▸ **PROBLEM TO SOLVE**: Please reproduce verbatim the lines below, from the first through the one with "Task: Click the laughing Haha reaction emoji".

▸ **EXTRACTED MATERIAL**:

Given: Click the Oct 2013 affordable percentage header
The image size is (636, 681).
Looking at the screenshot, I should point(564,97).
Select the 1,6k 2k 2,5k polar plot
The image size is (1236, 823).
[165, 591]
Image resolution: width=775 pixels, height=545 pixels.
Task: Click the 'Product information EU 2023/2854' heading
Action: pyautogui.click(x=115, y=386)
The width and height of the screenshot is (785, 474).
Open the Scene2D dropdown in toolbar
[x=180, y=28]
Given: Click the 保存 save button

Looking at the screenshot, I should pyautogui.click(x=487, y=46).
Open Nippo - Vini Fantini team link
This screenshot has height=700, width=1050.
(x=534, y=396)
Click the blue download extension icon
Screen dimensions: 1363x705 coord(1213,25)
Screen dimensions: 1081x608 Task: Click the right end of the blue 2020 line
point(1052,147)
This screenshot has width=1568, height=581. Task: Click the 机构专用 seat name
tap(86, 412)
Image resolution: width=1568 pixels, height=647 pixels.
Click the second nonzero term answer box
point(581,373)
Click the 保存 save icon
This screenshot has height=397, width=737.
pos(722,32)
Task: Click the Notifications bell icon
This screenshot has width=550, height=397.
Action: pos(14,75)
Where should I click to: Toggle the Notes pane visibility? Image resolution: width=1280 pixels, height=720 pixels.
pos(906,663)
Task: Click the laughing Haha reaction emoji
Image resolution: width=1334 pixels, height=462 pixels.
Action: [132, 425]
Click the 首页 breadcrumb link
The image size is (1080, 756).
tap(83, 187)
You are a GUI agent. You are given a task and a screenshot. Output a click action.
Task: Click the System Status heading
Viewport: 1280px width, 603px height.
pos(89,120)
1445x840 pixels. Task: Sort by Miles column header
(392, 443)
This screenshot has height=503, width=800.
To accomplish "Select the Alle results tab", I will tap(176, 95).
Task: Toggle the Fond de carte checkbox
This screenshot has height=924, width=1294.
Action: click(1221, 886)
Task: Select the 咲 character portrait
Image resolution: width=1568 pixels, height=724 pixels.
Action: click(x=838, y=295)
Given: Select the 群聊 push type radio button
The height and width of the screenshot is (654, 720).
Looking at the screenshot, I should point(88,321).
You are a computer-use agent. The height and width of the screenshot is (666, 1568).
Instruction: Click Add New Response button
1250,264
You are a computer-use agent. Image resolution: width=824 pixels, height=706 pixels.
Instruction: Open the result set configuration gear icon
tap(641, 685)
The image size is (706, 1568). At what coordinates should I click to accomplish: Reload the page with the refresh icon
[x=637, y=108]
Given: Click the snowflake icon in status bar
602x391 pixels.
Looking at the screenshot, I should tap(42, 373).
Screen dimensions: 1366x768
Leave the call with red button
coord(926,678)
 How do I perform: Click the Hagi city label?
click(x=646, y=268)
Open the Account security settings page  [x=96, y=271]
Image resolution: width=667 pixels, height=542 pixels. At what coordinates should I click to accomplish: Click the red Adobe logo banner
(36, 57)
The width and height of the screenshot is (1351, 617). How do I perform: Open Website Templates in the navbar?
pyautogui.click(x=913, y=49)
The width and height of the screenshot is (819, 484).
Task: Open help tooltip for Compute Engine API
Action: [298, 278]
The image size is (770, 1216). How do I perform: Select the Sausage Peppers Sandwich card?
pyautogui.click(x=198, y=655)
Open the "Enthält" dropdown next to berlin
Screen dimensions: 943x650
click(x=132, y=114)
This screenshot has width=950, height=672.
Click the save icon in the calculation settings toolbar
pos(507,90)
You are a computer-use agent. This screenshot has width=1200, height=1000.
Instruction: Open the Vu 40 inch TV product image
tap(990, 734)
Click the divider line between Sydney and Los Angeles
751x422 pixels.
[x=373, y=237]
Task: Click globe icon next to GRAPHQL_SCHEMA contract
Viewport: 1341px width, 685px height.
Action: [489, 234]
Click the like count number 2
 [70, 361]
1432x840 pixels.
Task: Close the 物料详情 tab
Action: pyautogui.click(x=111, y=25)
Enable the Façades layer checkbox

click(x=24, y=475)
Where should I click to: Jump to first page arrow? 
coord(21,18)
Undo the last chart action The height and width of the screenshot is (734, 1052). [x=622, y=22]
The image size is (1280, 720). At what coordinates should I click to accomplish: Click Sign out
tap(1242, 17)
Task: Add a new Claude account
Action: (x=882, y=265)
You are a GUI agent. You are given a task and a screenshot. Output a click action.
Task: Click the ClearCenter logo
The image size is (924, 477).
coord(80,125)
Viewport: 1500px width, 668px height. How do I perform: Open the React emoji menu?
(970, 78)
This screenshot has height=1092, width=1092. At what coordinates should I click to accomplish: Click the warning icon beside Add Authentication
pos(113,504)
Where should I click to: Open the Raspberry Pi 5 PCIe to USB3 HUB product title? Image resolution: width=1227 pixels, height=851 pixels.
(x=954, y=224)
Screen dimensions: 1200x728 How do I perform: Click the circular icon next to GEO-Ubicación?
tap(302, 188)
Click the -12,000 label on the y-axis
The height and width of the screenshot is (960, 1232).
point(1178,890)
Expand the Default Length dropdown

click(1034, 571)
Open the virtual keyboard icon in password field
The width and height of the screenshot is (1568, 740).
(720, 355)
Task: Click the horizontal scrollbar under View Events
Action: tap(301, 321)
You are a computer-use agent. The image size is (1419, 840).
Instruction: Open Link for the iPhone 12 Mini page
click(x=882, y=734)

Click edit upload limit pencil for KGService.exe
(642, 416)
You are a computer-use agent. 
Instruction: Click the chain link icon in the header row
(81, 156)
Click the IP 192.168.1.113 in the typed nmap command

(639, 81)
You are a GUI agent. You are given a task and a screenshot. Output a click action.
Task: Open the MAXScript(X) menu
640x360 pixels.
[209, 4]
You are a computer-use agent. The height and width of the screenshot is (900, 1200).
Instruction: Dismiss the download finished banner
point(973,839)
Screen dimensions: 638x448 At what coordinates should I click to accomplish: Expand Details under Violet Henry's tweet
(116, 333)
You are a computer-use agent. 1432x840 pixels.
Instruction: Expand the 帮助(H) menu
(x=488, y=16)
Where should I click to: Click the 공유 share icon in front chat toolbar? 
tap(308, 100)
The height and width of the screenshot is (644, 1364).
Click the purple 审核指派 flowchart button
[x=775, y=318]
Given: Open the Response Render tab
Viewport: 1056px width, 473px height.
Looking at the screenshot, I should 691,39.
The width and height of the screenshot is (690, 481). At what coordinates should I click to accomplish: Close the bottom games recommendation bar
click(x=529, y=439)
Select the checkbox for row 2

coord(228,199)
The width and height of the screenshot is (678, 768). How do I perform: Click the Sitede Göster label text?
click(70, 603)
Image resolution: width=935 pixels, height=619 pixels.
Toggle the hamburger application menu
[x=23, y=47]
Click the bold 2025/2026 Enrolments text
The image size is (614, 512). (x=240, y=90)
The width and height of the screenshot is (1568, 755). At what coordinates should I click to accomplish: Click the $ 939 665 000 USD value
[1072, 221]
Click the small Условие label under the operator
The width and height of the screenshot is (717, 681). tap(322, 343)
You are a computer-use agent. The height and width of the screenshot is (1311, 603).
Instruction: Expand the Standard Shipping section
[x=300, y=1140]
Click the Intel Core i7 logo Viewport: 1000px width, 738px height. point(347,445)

▸ **ANSWER TO THIS EXERCISE**:
Given: Click the Oct 2013 affordable percentage header
The image size is (636, 681).
Looking at the screenshot, I should point(564,97).
Select the 1,6k 2k 2,5k polar plot
The image size is (1236, 823).
[165, 591]
Image resolution: width=775 pixels, height=545 pixels.
Task: Click the 'Product information EU 2023/2854' heading
Action: pyautogui.click(x=115, y=386)
The width and height of the screenshot is (785, 474).
Open the Scene2D dropdown in toolbar
[x=180, y=28]
Given: Click the 保存 save button

Looking at the screenshot, I should pyautogui.click(x=487, y=46).
Open Nippo - Vini Fantini team link
This screenshot has height=700, width=1050.
(x=534, y=396)
Click the blue download extension icon
Screen dimensions: 1363x705 coord(1213,25)
Screen dimensions: 1081x608 Task: Click the right end of the blue 2020 line
point(1052,147)
This screenshot has width=1568, height=581. Task: Click the 机构专用 seat name
tap(86, 412)
Image resolution: width=1568 pixels, height=647 pixels.
Click the second nonzero term answer box
point(581,373)
Click the 保存 save icon
This screenshot has height=397, width=737.
pos(722,32)
Task: Click the Notifications bell icon
This screenshot has width=550, height=397.
Action: pos(14,75)
Where should I click to: Toggle the Notes pane visibility? Image resolution: width=1280 pixels, height=720 pixels.
pos(906,663)
Task: Click the laughing Haha reaction emoji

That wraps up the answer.